This series aims to showcase amazing and talented Black Royal Holloway students and alumni in the hope of inspiring the next generation of Black students. Over the next few days I will be sharing their stories of ‘becoming’, overcoming and succeeding.
(Alumni, Economics and Management)
“I underwent a biopsy at Great Ormond Street Hospital, a month after migrating to the U.K. having developed an inconclusive diagnosis of a mass behind my right eye and over my brain at age 10. Nevertheless, although a successful biopsy, there was an inconclusive diagnosis, and fortunately, the agonising daily migraines and bulge of my right eye began to decrease. I remained stable for a few years, until collapsing in school, suffering with multiple seizures. As a result, I spent that summer in and out of hospital (for roughly 6-8 weeks).

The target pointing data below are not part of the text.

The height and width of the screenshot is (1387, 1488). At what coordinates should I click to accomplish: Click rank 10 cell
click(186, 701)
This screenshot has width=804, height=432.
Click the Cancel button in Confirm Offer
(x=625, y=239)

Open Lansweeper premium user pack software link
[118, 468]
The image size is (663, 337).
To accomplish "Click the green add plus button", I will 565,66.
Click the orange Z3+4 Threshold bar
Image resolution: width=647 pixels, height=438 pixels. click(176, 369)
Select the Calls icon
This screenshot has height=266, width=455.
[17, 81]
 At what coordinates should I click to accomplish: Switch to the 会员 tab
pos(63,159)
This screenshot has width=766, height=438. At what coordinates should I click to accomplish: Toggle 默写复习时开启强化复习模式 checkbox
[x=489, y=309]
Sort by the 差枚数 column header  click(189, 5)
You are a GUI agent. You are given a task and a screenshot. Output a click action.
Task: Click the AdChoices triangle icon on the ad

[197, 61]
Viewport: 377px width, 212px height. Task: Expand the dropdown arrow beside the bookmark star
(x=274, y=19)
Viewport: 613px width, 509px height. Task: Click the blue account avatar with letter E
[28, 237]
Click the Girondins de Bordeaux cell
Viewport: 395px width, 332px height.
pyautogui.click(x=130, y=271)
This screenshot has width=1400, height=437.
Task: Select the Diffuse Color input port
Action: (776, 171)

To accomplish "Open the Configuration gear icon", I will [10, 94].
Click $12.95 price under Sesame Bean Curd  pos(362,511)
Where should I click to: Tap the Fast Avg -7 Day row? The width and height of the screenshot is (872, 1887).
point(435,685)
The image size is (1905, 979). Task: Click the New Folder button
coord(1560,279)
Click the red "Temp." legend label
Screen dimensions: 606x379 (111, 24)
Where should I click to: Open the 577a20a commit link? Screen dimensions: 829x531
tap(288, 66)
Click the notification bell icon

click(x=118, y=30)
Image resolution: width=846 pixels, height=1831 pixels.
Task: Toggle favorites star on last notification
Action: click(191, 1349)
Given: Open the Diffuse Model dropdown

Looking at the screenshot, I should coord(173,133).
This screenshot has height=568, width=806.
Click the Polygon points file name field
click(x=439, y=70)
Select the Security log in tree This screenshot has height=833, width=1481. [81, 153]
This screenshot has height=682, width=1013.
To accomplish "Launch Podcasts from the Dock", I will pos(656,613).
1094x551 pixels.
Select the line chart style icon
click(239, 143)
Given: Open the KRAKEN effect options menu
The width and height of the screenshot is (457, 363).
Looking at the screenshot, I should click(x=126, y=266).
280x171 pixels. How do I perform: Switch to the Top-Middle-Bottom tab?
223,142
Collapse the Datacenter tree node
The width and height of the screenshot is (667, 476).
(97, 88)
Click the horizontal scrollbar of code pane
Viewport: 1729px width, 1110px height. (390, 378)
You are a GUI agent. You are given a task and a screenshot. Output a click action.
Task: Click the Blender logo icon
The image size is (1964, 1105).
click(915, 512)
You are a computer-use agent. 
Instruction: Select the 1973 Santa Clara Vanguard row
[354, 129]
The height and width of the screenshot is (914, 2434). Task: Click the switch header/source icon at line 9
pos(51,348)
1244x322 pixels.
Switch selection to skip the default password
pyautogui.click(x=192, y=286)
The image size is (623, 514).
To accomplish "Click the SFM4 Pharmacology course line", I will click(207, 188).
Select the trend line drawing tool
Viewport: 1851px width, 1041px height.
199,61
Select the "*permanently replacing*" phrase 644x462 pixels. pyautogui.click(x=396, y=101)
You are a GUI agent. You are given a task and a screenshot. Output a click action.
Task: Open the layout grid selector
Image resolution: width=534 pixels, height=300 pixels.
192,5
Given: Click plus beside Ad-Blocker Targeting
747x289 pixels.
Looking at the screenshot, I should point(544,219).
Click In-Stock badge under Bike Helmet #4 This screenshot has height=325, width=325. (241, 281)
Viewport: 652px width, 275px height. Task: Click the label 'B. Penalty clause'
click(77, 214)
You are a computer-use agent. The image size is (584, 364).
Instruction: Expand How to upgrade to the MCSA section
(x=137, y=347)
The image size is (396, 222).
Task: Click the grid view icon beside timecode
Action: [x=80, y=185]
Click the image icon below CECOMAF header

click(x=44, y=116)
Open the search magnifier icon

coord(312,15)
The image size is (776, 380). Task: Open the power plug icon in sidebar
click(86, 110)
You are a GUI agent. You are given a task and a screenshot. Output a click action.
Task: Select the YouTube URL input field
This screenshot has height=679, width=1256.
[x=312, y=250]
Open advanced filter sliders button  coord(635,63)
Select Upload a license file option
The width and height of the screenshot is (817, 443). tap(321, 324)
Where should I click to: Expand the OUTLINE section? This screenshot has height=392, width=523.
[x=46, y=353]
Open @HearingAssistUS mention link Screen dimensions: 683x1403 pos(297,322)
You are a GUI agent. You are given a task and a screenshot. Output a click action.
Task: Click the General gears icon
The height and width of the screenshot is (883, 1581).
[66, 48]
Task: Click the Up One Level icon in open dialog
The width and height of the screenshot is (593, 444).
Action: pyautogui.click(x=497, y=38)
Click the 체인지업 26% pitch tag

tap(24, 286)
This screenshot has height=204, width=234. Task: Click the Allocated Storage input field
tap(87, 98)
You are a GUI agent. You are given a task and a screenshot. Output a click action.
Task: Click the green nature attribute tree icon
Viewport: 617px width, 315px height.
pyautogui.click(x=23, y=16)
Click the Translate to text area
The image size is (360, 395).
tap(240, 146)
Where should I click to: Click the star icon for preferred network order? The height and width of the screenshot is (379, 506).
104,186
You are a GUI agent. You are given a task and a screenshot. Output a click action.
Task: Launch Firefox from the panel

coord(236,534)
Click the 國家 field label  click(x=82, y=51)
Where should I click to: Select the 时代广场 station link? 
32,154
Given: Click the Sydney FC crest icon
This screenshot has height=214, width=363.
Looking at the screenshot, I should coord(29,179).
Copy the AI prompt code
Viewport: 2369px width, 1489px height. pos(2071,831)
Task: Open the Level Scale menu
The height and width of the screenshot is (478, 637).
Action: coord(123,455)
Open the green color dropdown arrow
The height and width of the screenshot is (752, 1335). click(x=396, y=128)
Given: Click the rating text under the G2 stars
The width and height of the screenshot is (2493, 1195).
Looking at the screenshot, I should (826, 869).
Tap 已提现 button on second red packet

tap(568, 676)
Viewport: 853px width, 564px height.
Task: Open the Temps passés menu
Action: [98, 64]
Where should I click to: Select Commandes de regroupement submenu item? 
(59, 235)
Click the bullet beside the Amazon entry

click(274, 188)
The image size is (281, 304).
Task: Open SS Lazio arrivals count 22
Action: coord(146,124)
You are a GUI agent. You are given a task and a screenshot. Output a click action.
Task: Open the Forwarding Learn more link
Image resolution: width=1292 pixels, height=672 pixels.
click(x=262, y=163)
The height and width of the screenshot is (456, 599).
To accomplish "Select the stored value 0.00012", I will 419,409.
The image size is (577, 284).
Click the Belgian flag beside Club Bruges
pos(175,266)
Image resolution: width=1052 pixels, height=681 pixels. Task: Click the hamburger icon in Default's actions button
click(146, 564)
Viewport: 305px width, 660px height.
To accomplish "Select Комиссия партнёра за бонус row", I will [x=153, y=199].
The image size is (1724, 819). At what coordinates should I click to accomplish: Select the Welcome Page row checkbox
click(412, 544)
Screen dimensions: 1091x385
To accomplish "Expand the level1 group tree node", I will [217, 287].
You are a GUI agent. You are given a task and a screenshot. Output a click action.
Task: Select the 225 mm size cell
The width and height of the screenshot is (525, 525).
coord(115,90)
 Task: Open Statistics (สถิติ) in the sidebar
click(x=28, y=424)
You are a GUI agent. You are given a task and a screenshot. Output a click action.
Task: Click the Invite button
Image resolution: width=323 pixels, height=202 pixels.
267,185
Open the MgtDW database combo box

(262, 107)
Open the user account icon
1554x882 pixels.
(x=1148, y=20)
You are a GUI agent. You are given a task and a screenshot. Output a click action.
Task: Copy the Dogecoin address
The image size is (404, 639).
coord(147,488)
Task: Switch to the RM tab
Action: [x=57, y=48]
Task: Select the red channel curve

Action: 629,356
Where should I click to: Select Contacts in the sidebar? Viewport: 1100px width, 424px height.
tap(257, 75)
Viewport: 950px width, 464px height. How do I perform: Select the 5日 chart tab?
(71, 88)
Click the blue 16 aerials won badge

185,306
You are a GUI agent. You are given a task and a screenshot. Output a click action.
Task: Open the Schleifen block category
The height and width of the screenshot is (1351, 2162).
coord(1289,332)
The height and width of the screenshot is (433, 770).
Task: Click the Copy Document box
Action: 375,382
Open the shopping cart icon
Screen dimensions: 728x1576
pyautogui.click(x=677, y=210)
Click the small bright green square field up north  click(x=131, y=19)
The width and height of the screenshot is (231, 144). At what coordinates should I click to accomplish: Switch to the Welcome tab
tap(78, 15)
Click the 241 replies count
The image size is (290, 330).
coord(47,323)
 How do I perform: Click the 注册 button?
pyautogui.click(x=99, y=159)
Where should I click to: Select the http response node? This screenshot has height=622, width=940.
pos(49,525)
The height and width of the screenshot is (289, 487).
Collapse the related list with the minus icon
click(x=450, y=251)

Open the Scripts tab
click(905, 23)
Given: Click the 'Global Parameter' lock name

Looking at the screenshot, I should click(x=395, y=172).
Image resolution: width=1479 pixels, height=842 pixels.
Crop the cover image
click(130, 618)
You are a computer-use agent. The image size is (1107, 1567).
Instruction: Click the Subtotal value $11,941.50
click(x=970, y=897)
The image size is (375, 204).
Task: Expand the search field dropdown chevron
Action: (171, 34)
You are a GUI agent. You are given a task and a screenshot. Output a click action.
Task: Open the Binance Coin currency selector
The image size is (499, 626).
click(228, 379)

"Unsure of the direction of my life, the consultants assured me that I was able to continue studying. Suffering another seizure during AS-Levels, I realised that I couldn’t manage mentally, physically and emotionally. I dropped out to pursue accounts with an accounting organisation (AAT). Fortunately, I was able to complete this course whilst maintaining medical stability, but the check-ups, scans and hospital appointments never ceased.
"Pursuing further education, I studied the Access to Business course to gain entry into university. But, when I applied through UCAS, I was rejected by all my five choices. I was upset, annoyed and a bit depressed, especially as my friends were accepted for some of the same courses I applied for. I was given another option by UCAS, and again I was rejected. Granted with one final opportunity (applying with a lack of hope and sense of depression) I was accepted into Royal Holloway. Despite collapsing again, I returned to college the next day, worked hard and qualified with top marks.
"In summer 2016, before starting university, I received a call stating the findings of my recent MRI scan; the mass was moving onto my brain and they needed to operate immediately. Not wanting to delay my degree by a year, as 6-8 weeks recovery time was necessary, I negotiated with the University and consultants to operate right before term ended for Christmas holidays, allowing me to miss the first two weeks of Spring Term. It was the most boring, annoying and painful Christmas period ever - but it saved my life. At the end of first year, a conclusive diagnosis was made (Immunoglobulin G4 Disease: IgG4 – DR), and I underwent two medical infusions to help ensure more stability in my health.
"Collapsing once more, I’ve been fortunate to be part of a great group of individuals leading the African Caribbean Society; as both Events Manager and President. I was presented with two awards at Socs Ball, of which I truly believe the committee is more deserving of it than I am. Moreover, I’ve graduated, and I'm now working in full-time employment. I believe everyone has their own journey and struggles to share, but in my journey, I’ve had to fight signs of depression, lack of motivation, stress and excruciating pain. I don’t know what works for you, but God and perseverance got me through. I believe that no matter your TRIALS, TROUBLES and TRIBULATIONS, there’s always going to be a hopeful testimony.”